**Directions**: Below are records; extract exactly the lines from the one with "Where should I click to: Click" through the final line, including both, but drop the pictures.

* * *

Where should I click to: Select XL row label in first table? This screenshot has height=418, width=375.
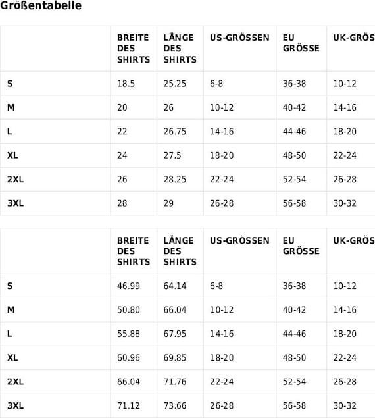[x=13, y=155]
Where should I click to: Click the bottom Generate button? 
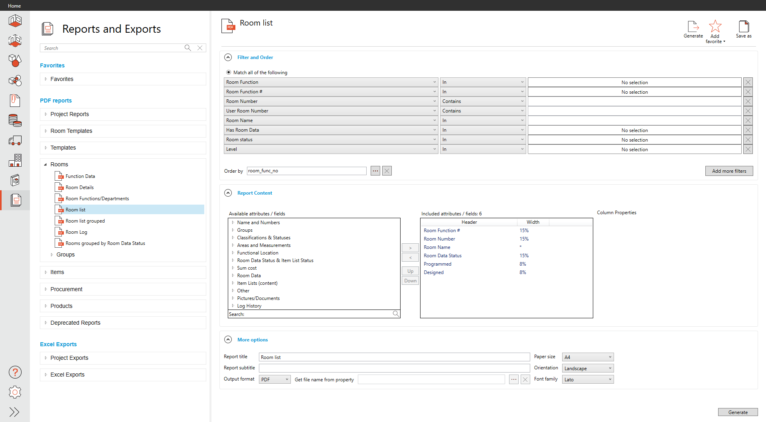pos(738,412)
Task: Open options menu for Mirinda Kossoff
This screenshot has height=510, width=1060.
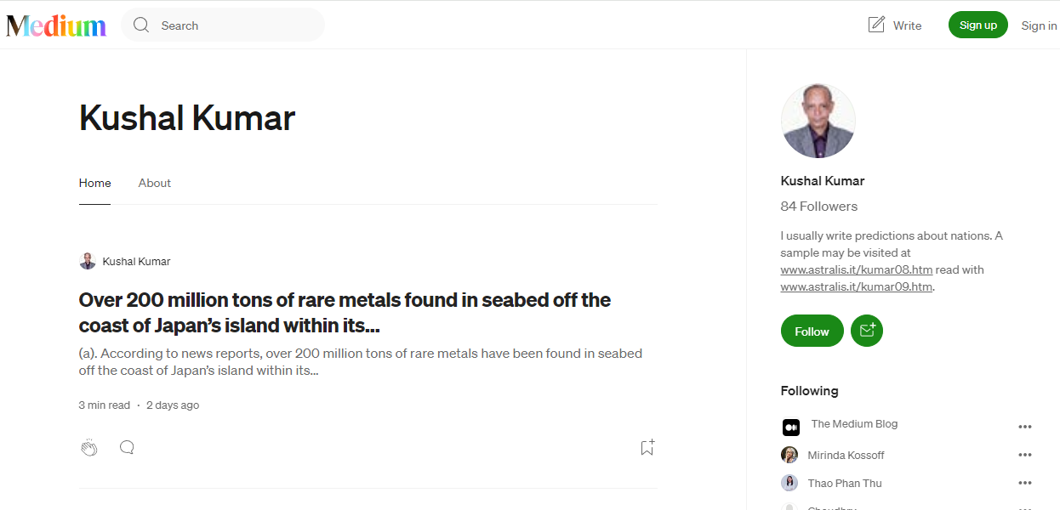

* * *

**Response**:
Where should I click to: Click the bottom Generate button? 
pos(738,412)
Task: Open options menu for Mirinda Kossoff
This screenshot has height=510, width=1060.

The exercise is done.